## Task
Please copy the passage on Roman carbonara below word for word, from its first line to its last.

As we say here in Rome: it’s never too cold to eat gelato, and never too hot to eat carbonara.
Compared to Rome’s other pasta classics, pasta alla carbonara is the new dish on the block. No trace of it can be found before the 1950s, but in these few years it has become, perhaps, the dish most beloved by Romans and certainly the dish of which they’re most protective.
The origins of pasta alla carbonara are lost. Depending on who you ask, it’s connected either with U.S. soldiers during WWII, who would cook it to use up their bacon and powdered egg rations, or with charcoal burners (carbonari) who invented it as a lunchtime protein burst. Judging by the name, the second theory seems more likely, but alas, we might never know the truth.
On the surface, carbonara is very simple: crispy, pan-fried guanciale (cured pork cheek) tossed together with pasta, and a mixture of egg and pecorino Romano cheese. The heat of the just-cooked pasta causes the eggs and cheese to turn into a creamy, buttery, sauce. Though it sounds simple, the sauce can be a bit tricky. If the temperature of the pasta is too high, or—heaven forbid—the eggs and pasta are mixed in a frying pan, the eggs run the risk of being scrambled. And as any Roman will tell you, that is not a carbonara.
Young Romans often debate the finer details of the recipe. Should you really use guanciale, or is pancetta (bacon) okay? Should you use whole eggs or just the yolks? Is it permissible to add anything else to the recipe? In fact, some Romans get quite upset when they discover foreign recipes featuring ingredients like peas or cream.
But the reality is even Romans mix it up sometimes, so “real carbonara” comes in many forms. Are you ready to step into the inner circle and enjoy carbonara as the Romans do? Here is our guide to the five places with the best carbonara in Rome.

[Saved entries]
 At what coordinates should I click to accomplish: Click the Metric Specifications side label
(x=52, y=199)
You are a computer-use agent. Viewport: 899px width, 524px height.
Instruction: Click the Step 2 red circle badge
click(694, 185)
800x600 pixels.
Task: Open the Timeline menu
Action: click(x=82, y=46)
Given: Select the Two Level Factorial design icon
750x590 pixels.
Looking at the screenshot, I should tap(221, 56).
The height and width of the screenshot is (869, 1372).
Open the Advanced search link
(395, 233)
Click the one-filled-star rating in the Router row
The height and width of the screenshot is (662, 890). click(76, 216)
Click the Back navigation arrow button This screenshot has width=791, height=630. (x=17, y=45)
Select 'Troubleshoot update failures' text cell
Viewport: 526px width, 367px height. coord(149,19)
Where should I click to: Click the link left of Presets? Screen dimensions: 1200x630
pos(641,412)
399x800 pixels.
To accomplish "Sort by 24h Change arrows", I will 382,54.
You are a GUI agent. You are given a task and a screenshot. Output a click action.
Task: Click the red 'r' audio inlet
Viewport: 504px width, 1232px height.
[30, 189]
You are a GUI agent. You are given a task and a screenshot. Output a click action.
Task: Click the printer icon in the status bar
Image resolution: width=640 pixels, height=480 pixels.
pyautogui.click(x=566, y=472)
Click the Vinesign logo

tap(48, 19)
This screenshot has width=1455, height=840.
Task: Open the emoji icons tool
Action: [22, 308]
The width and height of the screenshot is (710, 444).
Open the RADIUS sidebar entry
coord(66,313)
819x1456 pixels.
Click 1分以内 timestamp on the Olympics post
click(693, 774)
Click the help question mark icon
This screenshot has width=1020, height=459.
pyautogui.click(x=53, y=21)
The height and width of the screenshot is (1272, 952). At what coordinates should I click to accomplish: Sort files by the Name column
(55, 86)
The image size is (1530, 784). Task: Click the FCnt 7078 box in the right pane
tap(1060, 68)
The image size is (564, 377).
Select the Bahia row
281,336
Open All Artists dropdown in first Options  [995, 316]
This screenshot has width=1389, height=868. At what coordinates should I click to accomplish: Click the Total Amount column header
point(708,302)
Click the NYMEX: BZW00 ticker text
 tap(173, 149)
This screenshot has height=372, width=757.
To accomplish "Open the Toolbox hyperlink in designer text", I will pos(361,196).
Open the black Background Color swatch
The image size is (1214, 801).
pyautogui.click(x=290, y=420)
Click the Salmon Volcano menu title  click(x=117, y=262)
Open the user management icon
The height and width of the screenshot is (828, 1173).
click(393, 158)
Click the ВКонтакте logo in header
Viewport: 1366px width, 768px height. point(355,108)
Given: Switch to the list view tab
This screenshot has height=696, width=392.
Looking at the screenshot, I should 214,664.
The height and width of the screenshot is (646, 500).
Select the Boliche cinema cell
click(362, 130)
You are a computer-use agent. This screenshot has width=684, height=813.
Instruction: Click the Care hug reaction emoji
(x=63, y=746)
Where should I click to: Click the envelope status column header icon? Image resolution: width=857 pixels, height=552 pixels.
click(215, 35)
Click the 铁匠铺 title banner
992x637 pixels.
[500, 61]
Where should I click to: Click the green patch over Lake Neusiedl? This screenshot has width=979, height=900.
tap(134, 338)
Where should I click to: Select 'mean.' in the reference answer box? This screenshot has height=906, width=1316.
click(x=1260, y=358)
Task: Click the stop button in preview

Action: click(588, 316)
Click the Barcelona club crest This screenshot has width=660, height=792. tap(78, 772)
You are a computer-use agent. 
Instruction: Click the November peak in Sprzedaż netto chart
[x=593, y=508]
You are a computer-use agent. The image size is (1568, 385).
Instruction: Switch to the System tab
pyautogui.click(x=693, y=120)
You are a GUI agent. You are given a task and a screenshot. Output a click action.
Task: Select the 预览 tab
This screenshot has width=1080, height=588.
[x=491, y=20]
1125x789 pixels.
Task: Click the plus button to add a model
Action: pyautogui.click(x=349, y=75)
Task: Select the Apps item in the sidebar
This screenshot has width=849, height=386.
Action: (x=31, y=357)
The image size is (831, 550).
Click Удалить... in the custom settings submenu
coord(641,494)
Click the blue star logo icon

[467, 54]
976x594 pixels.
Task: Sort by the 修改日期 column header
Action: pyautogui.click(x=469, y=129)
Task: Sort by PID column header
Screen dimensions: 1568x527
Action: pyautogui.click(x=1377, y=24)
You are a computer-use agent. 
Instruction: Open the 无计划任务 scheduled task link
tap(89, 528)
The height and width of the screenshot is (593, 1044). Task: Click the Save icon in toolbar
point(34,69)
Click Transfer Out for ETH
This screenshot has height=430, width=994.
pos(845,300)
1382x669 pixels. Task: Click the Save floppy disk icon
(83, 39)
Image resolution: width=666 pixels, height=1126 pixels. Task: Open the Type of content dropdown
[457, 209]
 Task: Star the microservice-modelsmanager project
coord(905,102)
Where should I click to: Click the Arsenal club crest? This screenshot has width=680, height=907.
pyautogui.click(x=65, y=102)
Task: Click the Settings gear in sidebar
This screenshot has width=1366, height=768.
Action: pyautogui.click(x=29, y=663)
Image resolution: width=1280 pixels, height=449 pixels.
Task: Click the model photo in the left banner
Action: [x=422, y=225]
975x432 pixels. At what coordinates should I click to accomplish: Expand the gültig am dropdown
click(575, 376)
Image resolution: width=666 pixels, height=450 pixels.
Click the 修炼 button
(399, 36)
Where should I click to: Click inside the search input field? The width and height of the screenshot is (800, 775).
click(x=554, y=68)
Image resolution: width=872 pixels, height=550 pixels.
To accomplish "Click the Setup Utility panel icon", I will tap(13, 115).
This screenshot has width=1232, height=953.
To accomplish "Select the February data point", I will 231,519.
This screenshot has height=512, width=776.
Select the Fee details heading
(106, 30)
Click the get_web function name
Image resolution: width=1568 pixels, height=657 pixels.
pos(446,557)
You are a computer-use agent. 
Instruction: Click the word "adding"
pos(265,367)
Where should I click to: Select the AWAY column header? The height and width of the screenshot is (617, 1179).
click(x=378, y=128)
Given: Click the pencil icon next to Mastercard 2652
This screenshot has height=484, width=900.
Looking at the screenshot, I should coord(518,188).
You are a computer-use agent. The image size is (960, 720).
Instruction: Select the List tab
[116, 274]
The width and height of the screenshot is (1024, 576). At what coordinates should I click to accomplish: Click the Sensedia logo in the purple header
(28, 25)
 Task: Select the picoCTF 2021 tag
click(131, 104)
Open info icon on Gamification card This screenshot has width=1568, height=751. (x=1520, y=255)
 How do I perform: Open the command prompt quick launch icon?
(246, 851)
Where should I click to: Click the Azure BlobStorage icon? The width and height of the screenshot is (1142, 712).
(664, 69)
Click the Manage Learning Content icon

## Expected answer
As we say here in Rome: it’s never too cold to eat gelato, and never too hot to eat carbonara.
Compared to Rome’s other pasta classics, pasta alla carbonara is the new dish on the block. No trace of it can be found before the 1950s, but in these few years it has become, perhaps, the dish most beloved by Romans and certainly the dish of which they’re most protective.
The origins of pasta alla carbonara are lost. Depending on who you ask, it’s connected either with U.S. soldiers during WWII, who would cook it to use up their bacon and powdered egg rations, or with charcoal burners (carbonari) who invented it as a lunchtime protein burst. Judging by the name, the second theory seems more likely, but alas, we might never know the truth.
On the surface, carbonara is very simple: crispy, pan-fried guanciale (cured pork cheek) tossed together with pasta, and a mixture of egg and pecorino Romano cheese. The heat of the just-cooked pasta causes the eggs and cheese to turn into a creamy, buttery, sauce. Though it sounds simple, the sauce can be a bit tricky. If the temperature of the pasta is too high, or—heaven forbid—the eggs and pasta are mixed in a frying pan, the eggs run the risk of being scrambled. And as any Roman will tell you, that is not a carbonara.
Young Romans often debate the finer details of the recipe. Should you really use guanciale, or is pancetta (bacon) okay? Should you use whole eggs or just the yolks? Is it permissible to add anything else to the recipe? In fact, some Romans get quite upset when they discover foreign recipes featuring ingredients like peas or cream.
But the reality is even Romans mix it up sometimes, so “real carbonara” comes in many forms. Are you ready to step into the inner circle and enjoy carbonara as the Romans do? Here is our guide to the five places with the best carbonara in Rome.